After I retired three years ago, after 40 years and with a secure post-employment income, some well meaning people asked me how I was filling up all of my free time now. I felt vaguely uncomfortable with these questions, so I decided to seek out why I felt this way. It seemed to me that the noun "retirement" carries a negative valence to me, and in the larger western society, so I decided to look for various reasons and definitions. I learned that, until the mid-20th century, people died within two years of formal retirement, and many people worked until the day they died. It seems then, say the historians, that retirement simply became synonymous with old age, frailty and impending death. Well, where are we now? I first looked at present definitions of the word "retirement."
The dictionary defines "retirement" as… to withdraw from action or danger; to retreat; to withdraw especially for privacy; to fall back: recede; withdraw from one's position or occupation. A thesaurus search came up with … to sleep, depart, leave, and give up work. Some retired academics use the term emerita or emeritus professor (however, some people outside of the academic setting don’t know what this means), though this word does not necessarily put a negative valence on retirement, I believe in general perception, it is. Today, the word "retirement" conjures up a negative rather than positive impression. Presently, retirement seems to conjure up loss, or moving away from society. The mainstream mind’s eye image of a “retired person” seems to be generally old, frail, and unproductive.
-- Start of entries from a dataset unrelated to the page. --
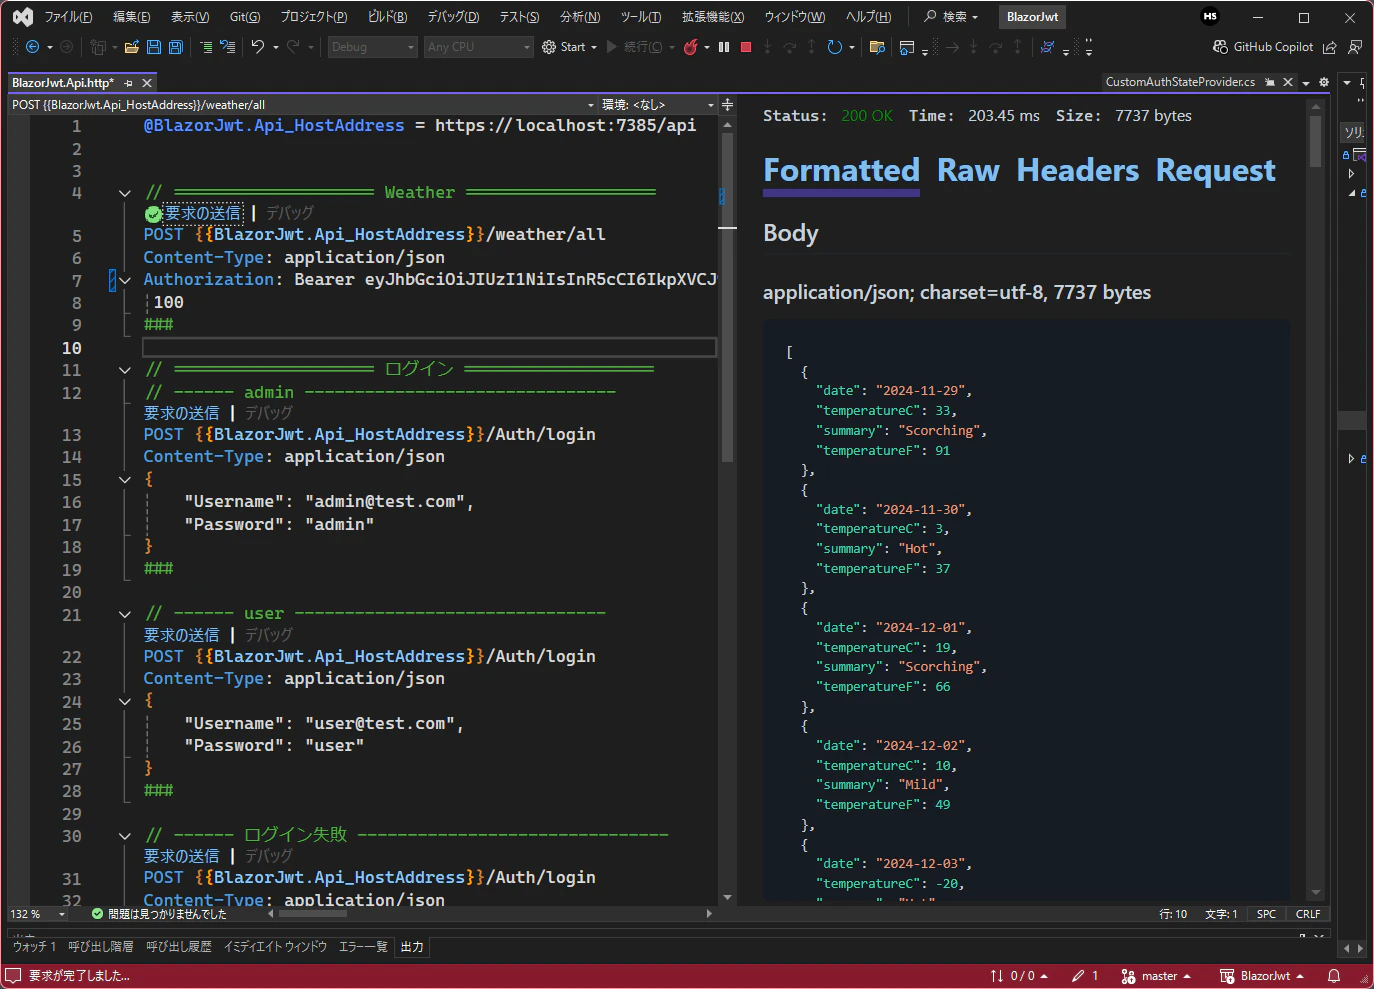Toggle pin on BlazorJwt.Api.http tab
The image size is (1374, 989).
(129, 83)
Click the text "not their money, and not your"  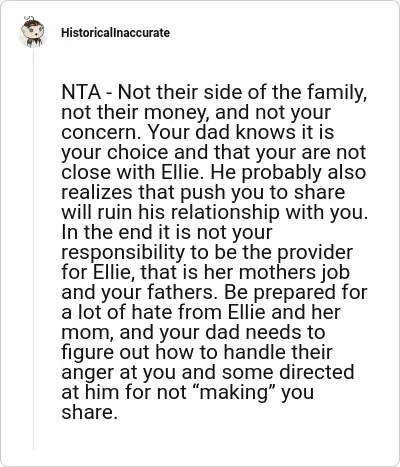(x=196, y=113)
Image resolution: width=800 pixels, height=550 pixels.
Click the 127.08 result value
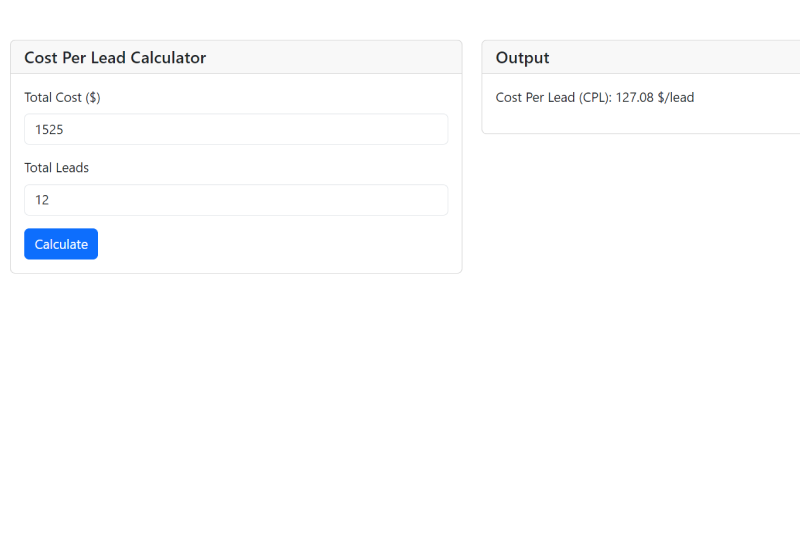634,98
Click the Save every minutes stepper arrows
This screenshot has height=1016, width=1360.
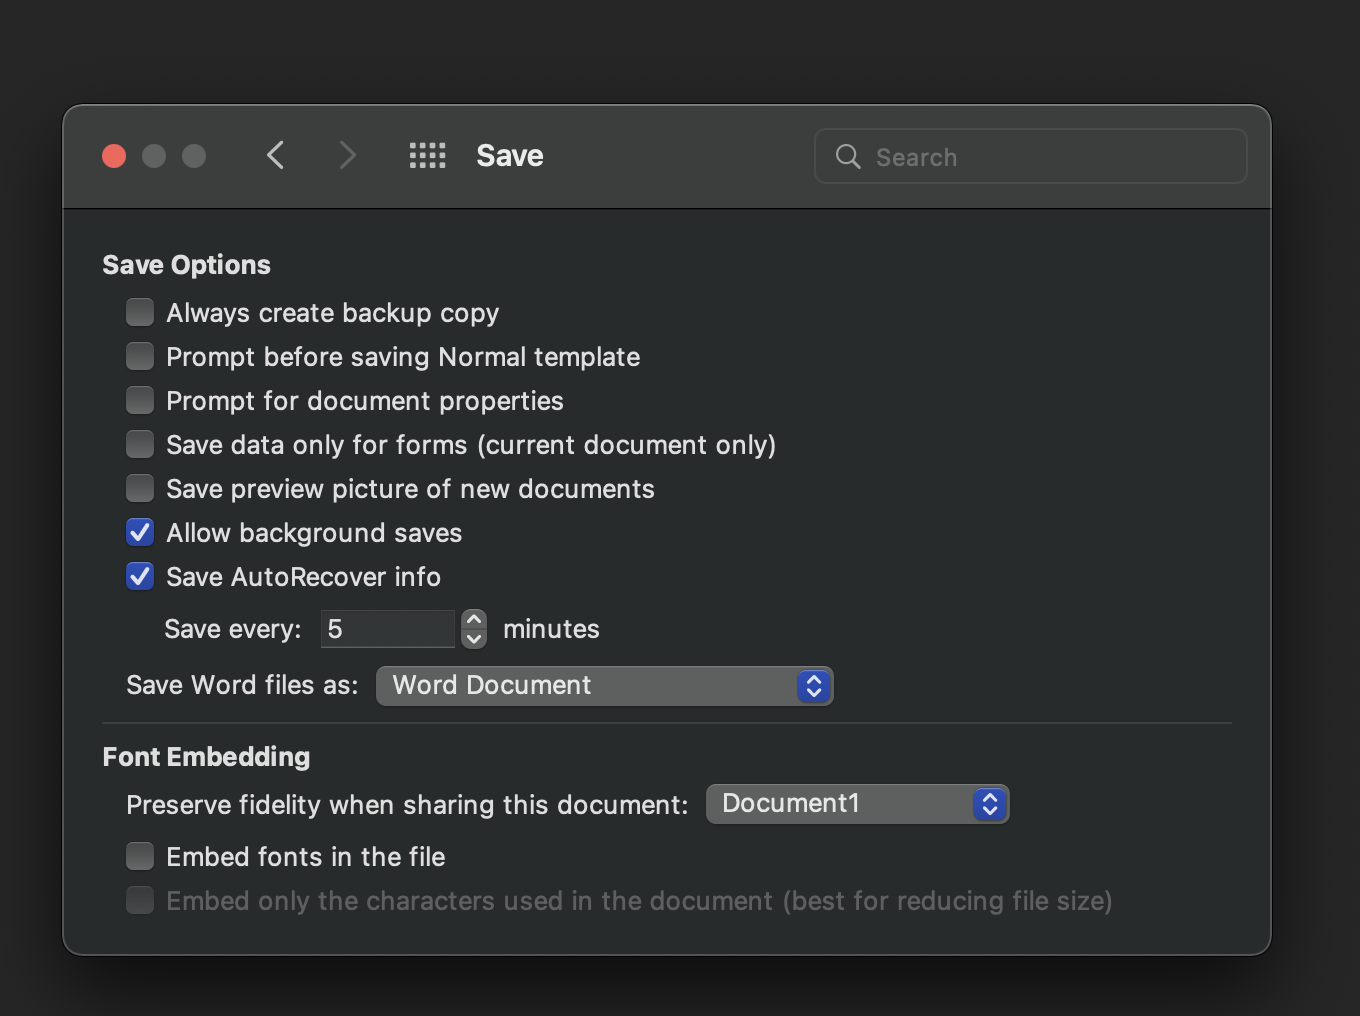coord(474,629)
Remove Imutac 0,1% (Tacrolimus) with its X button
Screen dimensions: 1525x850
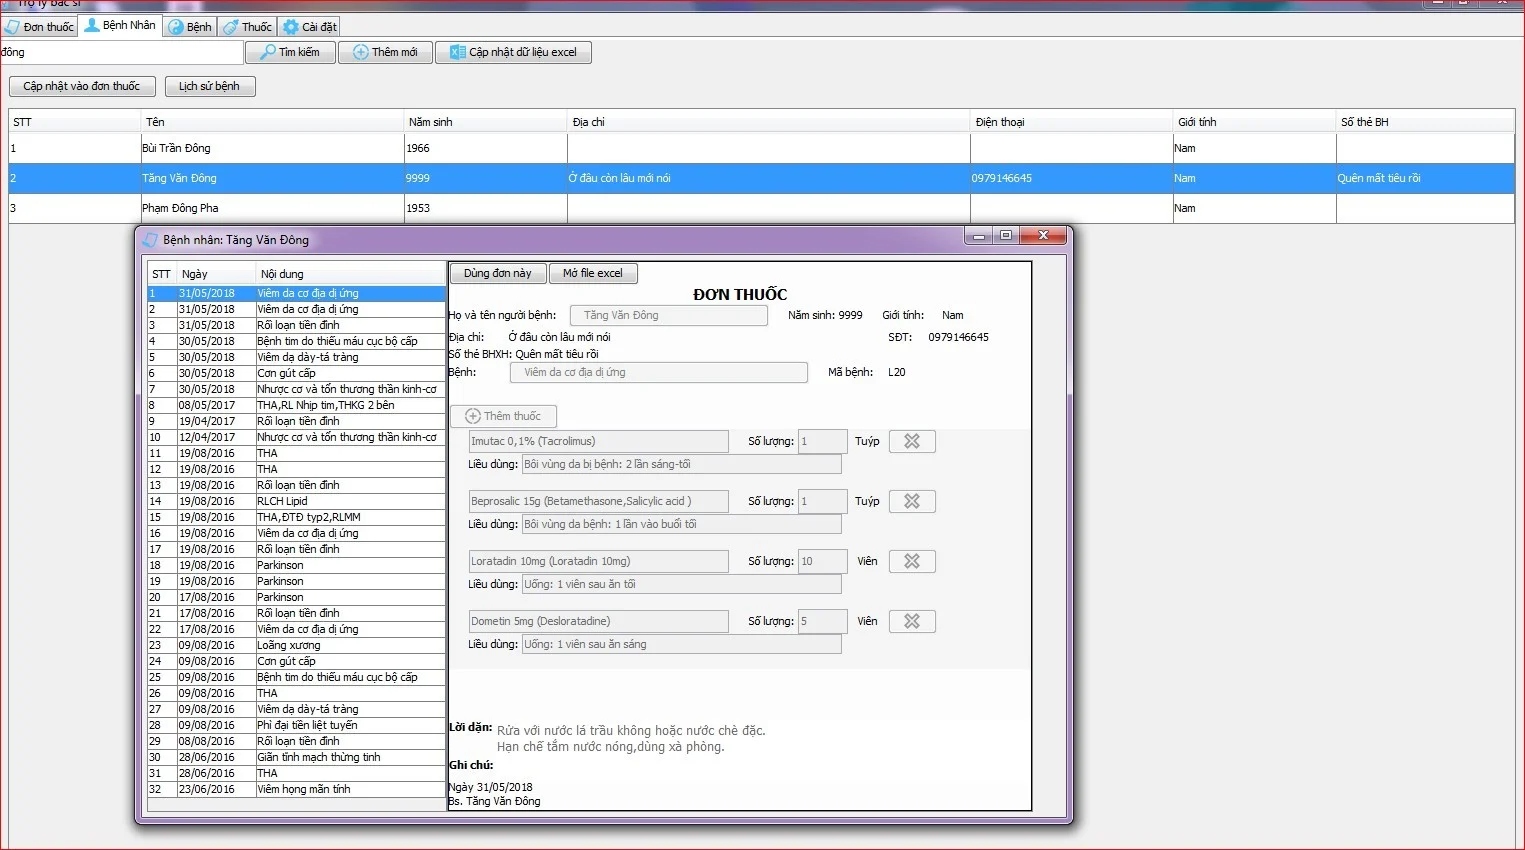[912, 441]
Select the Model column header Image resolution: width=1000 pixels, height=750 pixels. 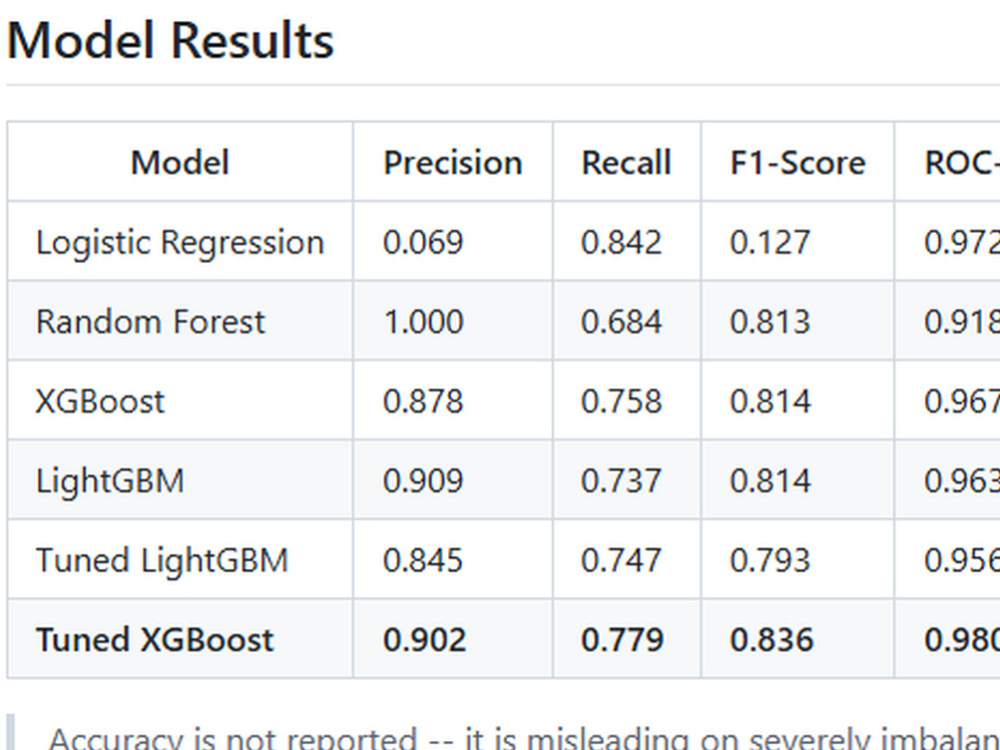click(x=180, y=162)
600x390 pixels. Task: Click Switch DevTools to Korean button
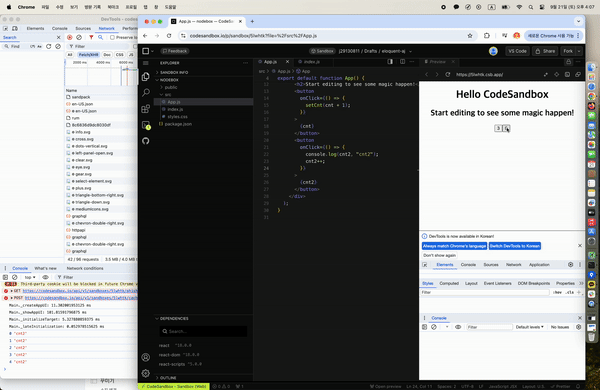(x=515, y=246)
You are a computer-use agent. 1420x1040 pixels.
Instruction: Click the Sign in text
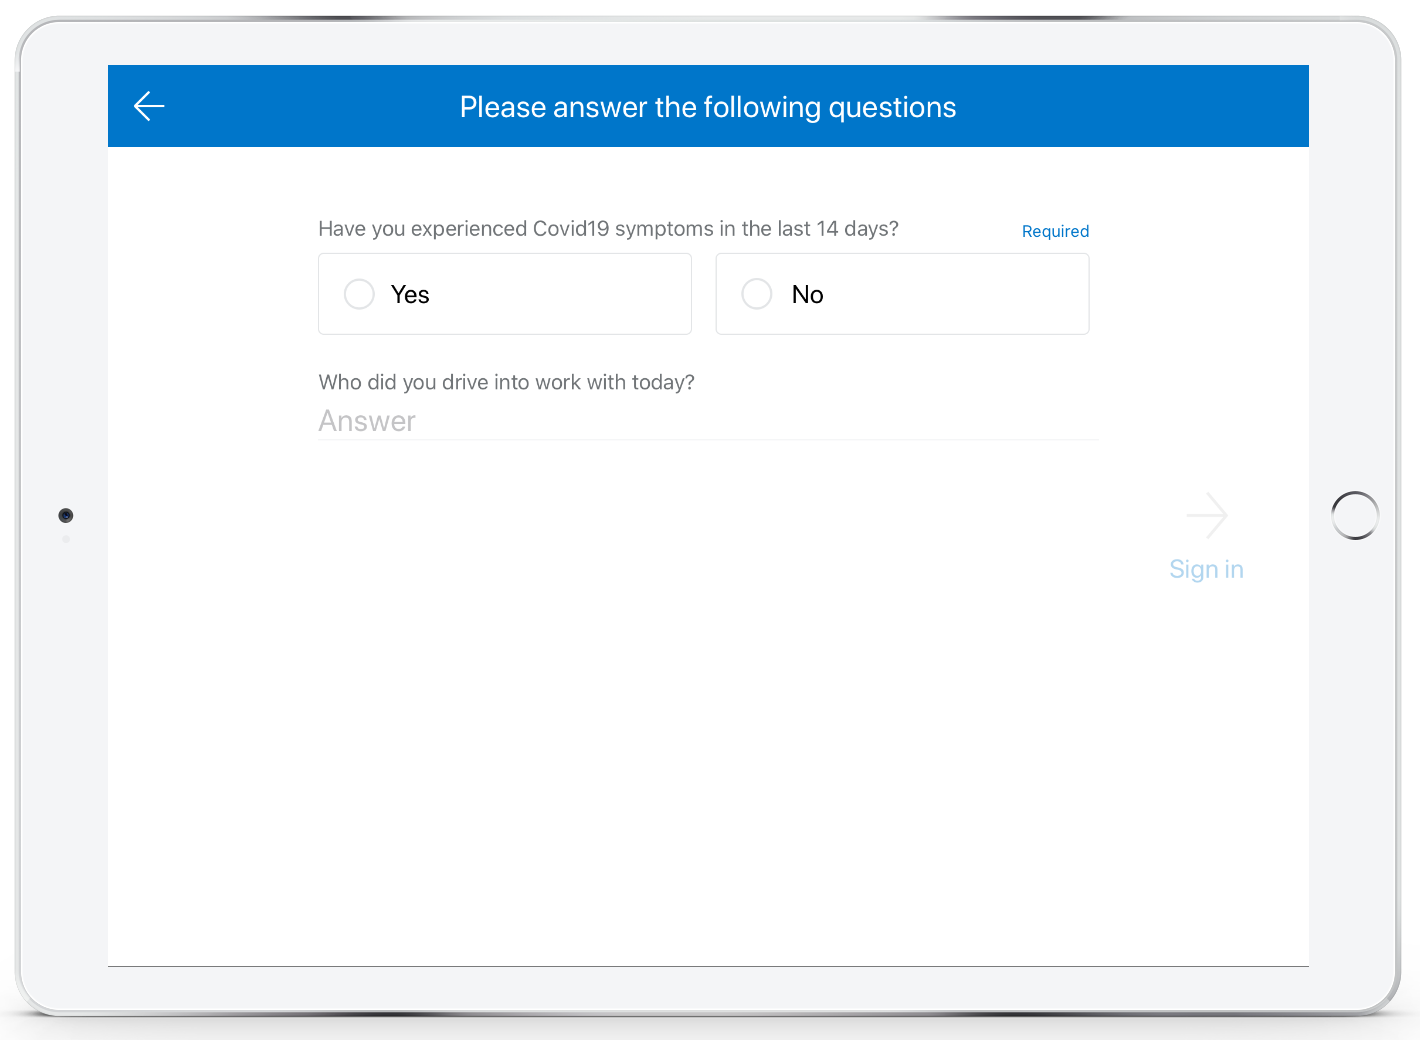1207,569
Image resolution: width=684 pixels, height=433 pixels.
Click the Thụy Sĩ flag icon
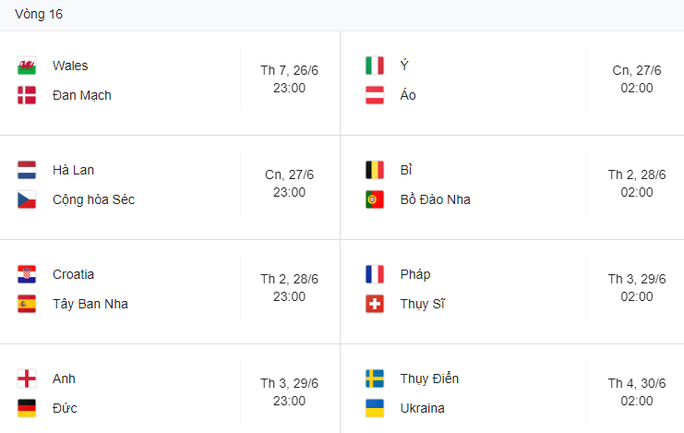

However, there is a glimmer of positive movement away from this image. For example, what is your mind’s eye image of baby boomers? Vital? Engaged? Powerful? Of course, the oldest of this population is now only 62; however as they age, it is possible that the "look" of the retired person will continue to be vital, engaged and powerful. Another positive turn is the term "early retirement." The Beatles immediately come to mind—so do people who made millions in the computer industry in the '80s and '90s, cashed in their stock and left. They also project: vital; engaged; powerful. And magazine ads for “retirement living” homes usually show active, attractive, over-50 men and women playing tennis or golf
(the other extreme?).
So, I believe that there is the beginning of a shift in societal perceptions of what retirement means in our larger society. Perhaps some day soon, dictionaries will add "moving on" to its list of definitions of retirement.
I just wish people will stop asking me, "Now that you are retired, what do you do to keep busy?"